L’armée affirme poursuivre les opérations dans onze États, dont le Borno, le Plateau, le Lagos et le Territoire de la capitale fédérale. L’objectif est clair : couper les flux logistiques internes qui permettent aux groupes terroristes de se renforcer. Le centre de recherche Conflict Armament Research estime que près de 20 % des armes utilisées par les jihadistes dans le Sahel proviennent de vols ou de détournements à partir des armées nationales, un chiffre alarmant qui pose la question de la fiabilité des institutions sécuritaires.
Cette affaire relance aussi la polémique sur les complicités présumées entre des responsables civils ou militaires et les groupes jihadistes. Le gouverneur de l’État de Borno, Babagana Zulum, a publiquement accusé certains responsables de collaborer secrètement avec Boko Haram. Selon lui, ces « taupes » internes sabotent les efforts de paix, tout en continuant de renseigner les groupes armés sur les opérations militaires.

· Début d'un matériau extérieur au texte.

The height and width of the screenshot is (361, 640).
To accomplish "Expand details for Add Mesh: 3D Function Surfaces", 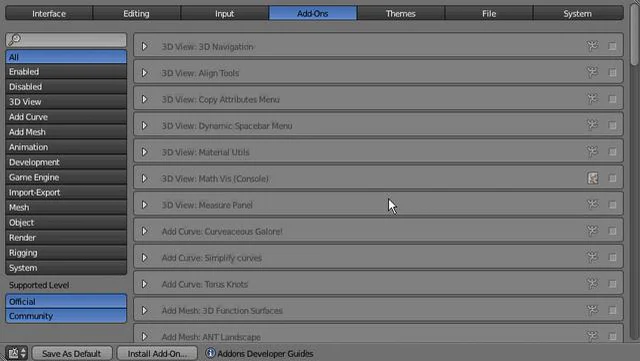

Cette série d’arrestations met en lumière une réalité dérangeante : la déliquescence de l’appareil sécuritaire nigérian face à l’appât du gain. Tant que les circuits de corruption au sein même des forces de sécurité ne seront pas démantelés, la lutte contre l’insécurité restera une illusion. Les autorités sont désormais sous pression pour mener des enquêtes transparentes, sanctionner les coupables et restaurer la confiance dans une armée de plus en plus contestée.